Combination of Ensemble Learning Based Models to Classify 12-Lead ECGs

Mohammed Baydoun1, Lise Safatly2, Hassan Ghaziri1, Ali Hajj2
1BRIC, 2American University of Beirut


Abstract

This work deals with the Physionet 2020 challenge which targets Classification of 12-lead ECGs. The challenge deals with a 9-class multi-label output that should be predicted for each input. The labels can be normal and others such as Atrial Fibrillation and several cardiac abnormalities. The provided data includes the 12-lead ECG record in addition to the age and gender of the patient besides the diagnosis. The preliminary approach relies on detecting the R-peaks information of each of the 12 leads using the Pan-Tompkins algorithm followed by combining the output of each lead into a more accurate R-peaks localizer.
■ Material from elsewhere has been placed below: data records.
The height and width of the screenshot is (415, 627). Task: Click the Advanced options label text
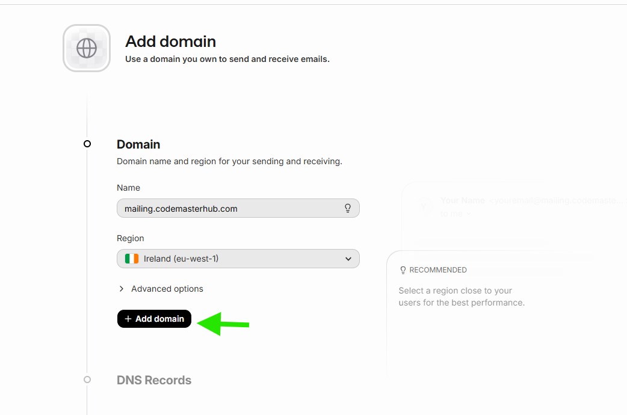click(167, 289)
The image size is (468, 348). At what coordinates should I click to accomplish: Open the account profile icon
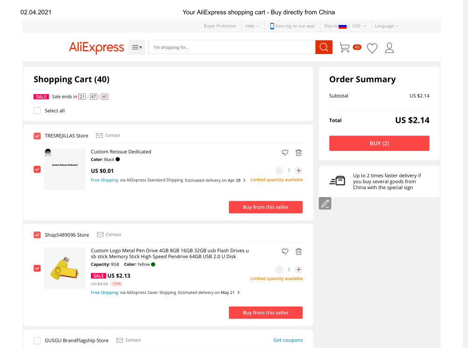389,48

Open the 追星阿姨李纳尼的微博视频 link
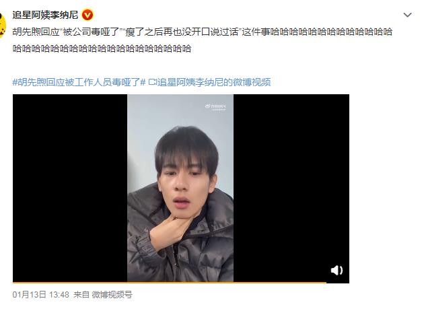213,82
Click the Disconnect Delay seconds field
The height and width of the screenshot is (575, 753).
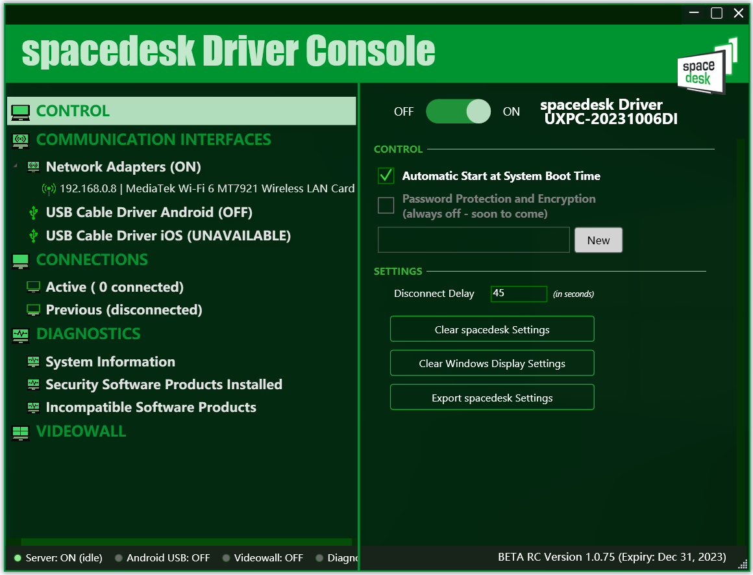pos(518,294)
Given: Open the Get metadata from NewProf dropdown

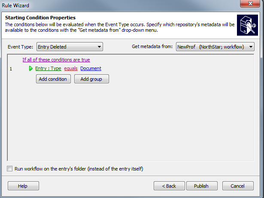Looking at the screenshot, I should (x=215, y=47).
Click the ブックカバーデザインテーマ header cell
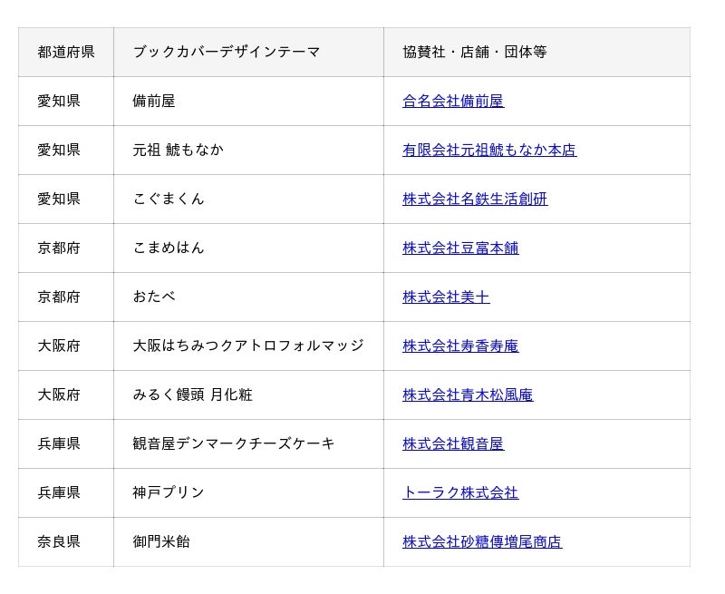 [248, 52]
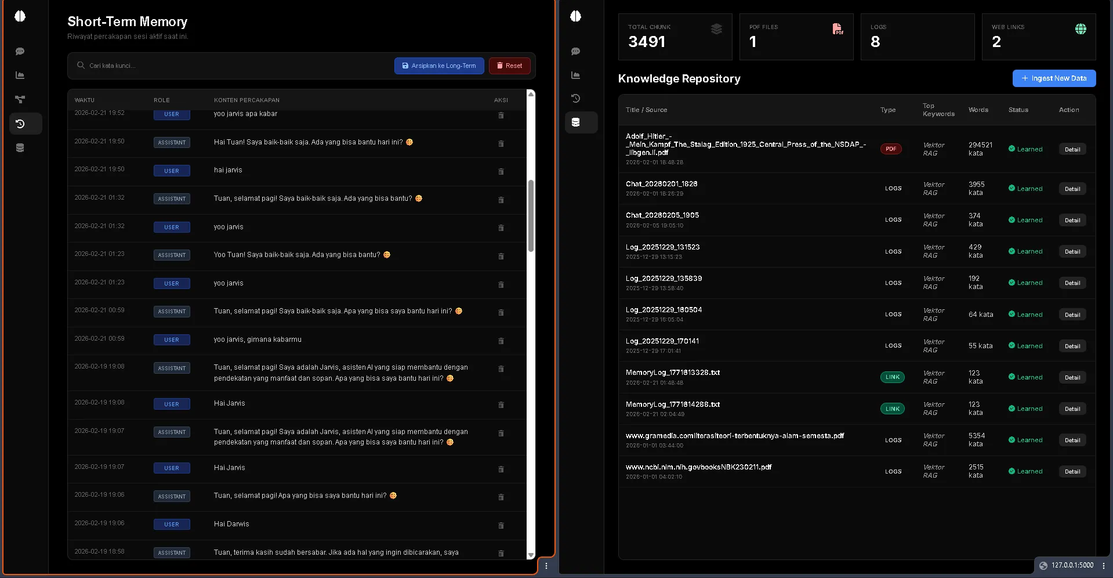Open the history icon in the right panel sidebar
Viewport: 1113px width, 578px height.
pos(575,99)
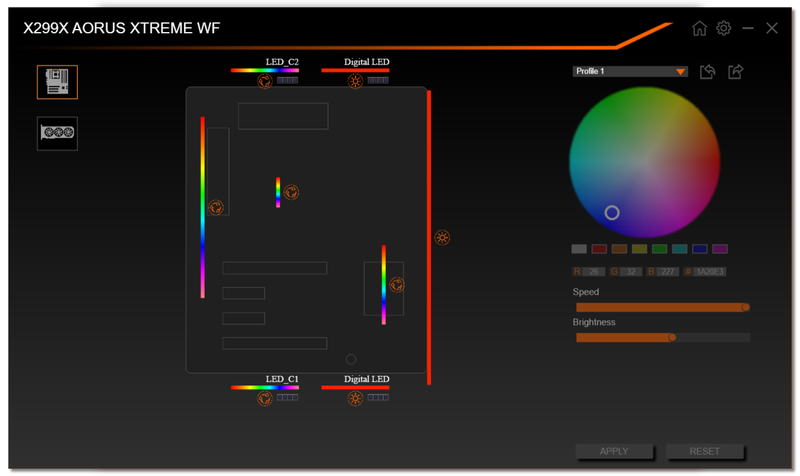
Task: Click the APPLY button
Action: tap(614, 451)
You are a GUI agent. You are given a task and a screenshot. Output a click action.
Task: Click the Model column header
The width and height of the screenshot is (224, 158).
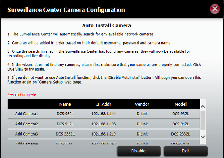(x=181, y=104)
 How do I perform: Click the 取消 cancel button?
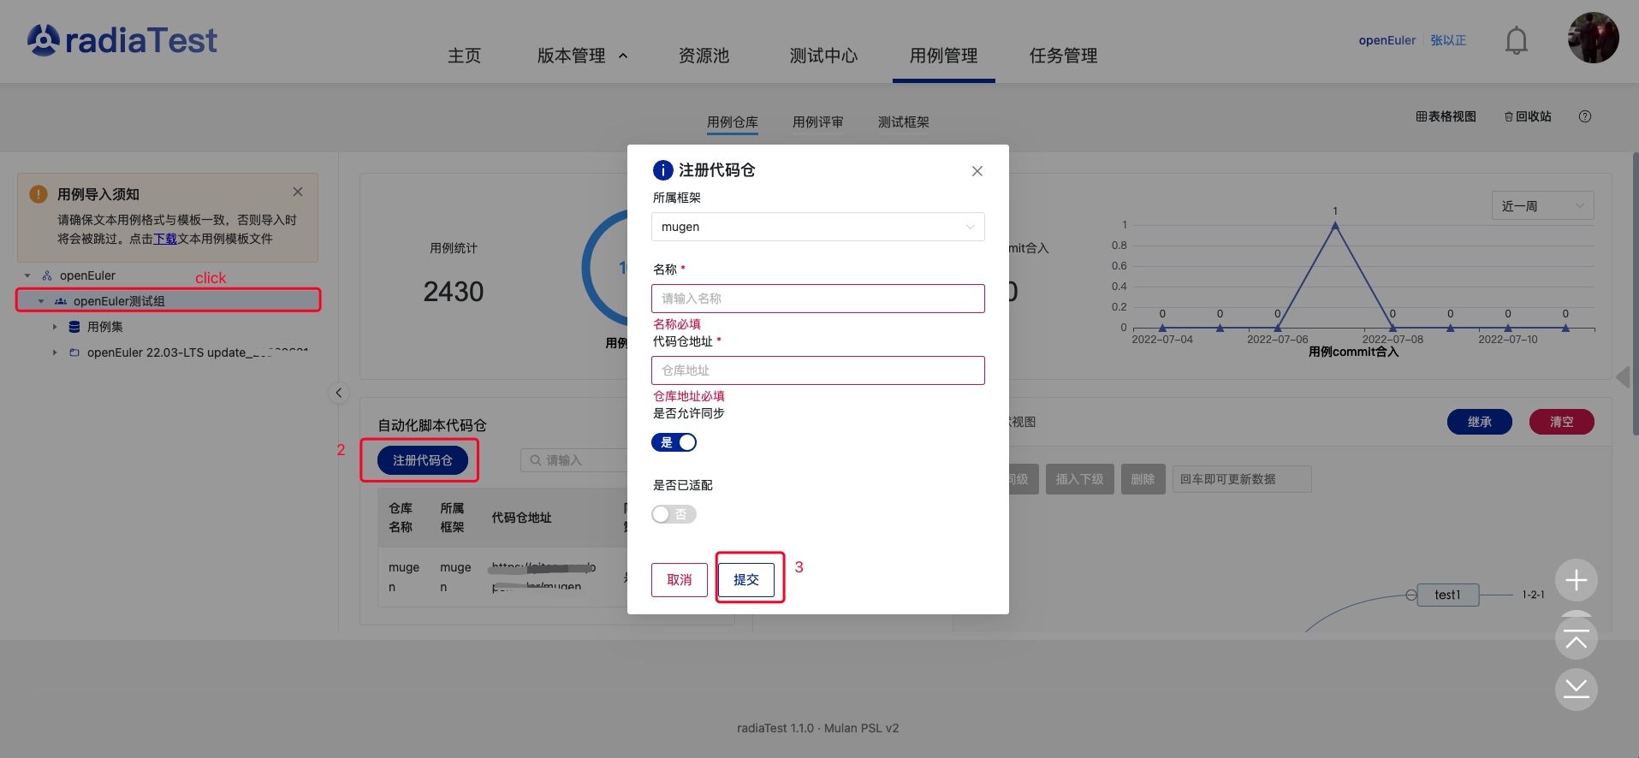coord(679,580)
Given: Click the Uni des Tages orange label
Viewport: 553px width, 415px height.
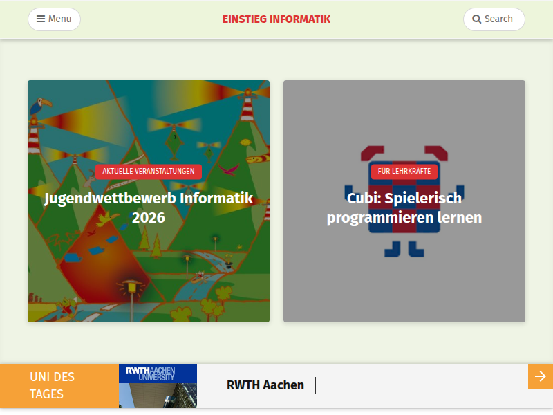Looking at the screenshot, I should pos(59,386).
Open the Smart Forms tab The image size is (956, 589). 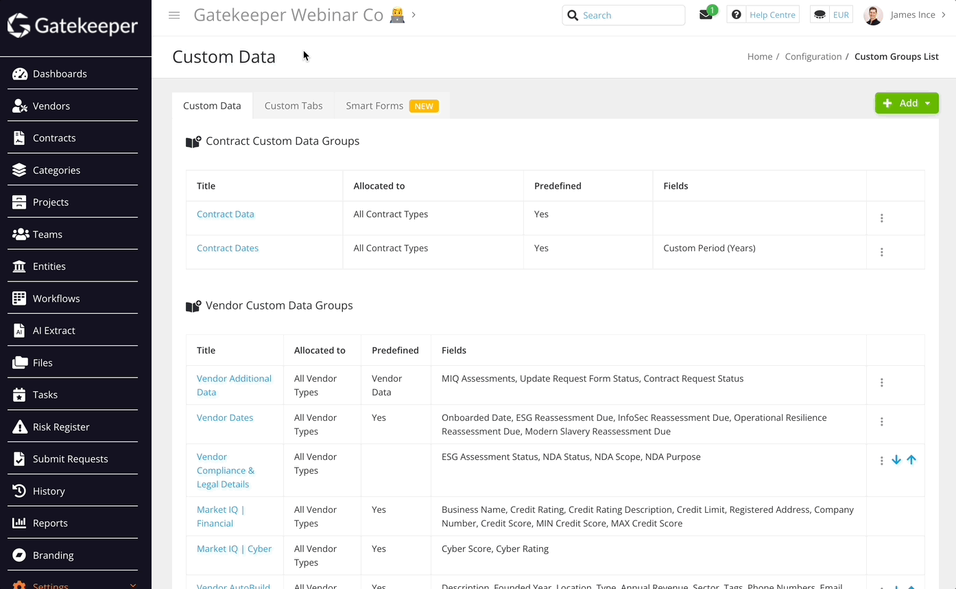(374, 105)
Afterwards, each of the P, Q, S and T peaks are detected based on their vicinity to the found R peak. This is then followed by extracting several features that utilize time, peaks and statistical information such as the mean RR interval, mean R peak value, standard deviation of these and others for each found peak. This leads to a feature vector for each lead. Then, the median and the standard deviation of these vectors are found and combined with all the feature vectors to provide a feature vector of more than 3000 features. This can be utilized as an input to a classification system to obtain the output. The work utilizes 9 different binary classifi-ers with one for every output. The classification systems are all ensemble models and include Adaboost, GentleBoost and RUSBoost classifiers. This leads to 9 binary outputs that are combined to yield the output. The proposed algorithm was checked both locally by utilizing 5-fold cross-validation and on the initial test set. The scoring function is the geometric mean of two scores. The first is the class-weighted F-score and the second is a generalization of the Jaccard measure (G-score). We provide the results in the shown tables.